Genetic Counseling Graduate Program
Prospective Students

What Does a Genetic Counselor Do?

Genetic counselors are healthcare professionals who work with individuals, families, communities and other healthcare professionals to empower them to understand how genetic information impacts their lives or the lives of their patients.

As a genetic counselor you can:

  • Educate individuals, families, health professionals and communities about family health history, inheritance, genetic testing, management, prevention, resources and research
  • Collect family health history and provide disease risk assessment
  • Provide psychosocial support and counseling to individuals, family and groups to promote informed choices and adaptation to risks or conditions

Find Your Own Niche

Genetic counselors work in a variety of clinical, laboratory and research settings, working collaboratively with many other professionals. They work with patients and families across the lifespan.

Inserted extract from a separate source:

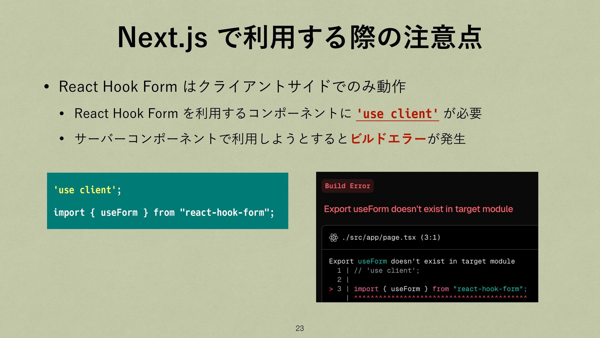600x338 pixels.
Task: Click the React atom icon beside page.tsx
Action: click(333, 238)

As a genetic counselor, you have many career options, including:

  • Clinical:
  • Prenatal: Provide genetic counseling services to pregnant women, couples planning a pregnancy, couples who are at risk for having a baby with a genetic condition, or women who have experienced pregnancy loss among others.
  • Pediatric: Provide genetic counseling services to parents, families, children and teenagers who have or are being evaluated for genetic conditions.
  • Adult: Provide genetic counseling services to individuals with medical and genetic conditions, or a family history of a condition such as cancer, cardiovascular disease, Huntington disease or Alzheimer disease.
  • Laboratory / Industry
  • Advise physicians and others who order genetic testing about the most appropriate genetic test or about how to interpret a test.
  • Interpret genetic test results and write laboratory result reports.
  • Provide education to healthcare professionals about genetics and/or genetic testing.
  • Communicate insurance coverage decisions related to genetic counseling and/or genetic testing.
  • Public Health
  • Improve access to genetics services.
  • Develop public policy related to genetics.
  • Education
  • Teach in high schools, colleges, universities and other places.
  • Provide education to professional and community groups.
  • Research
  • Coordinate research studies.
  • Conduct original research projects.
  • Collaborate with other researchers.
  • Many genetic counselors have jobs that involve roles in multiple areas!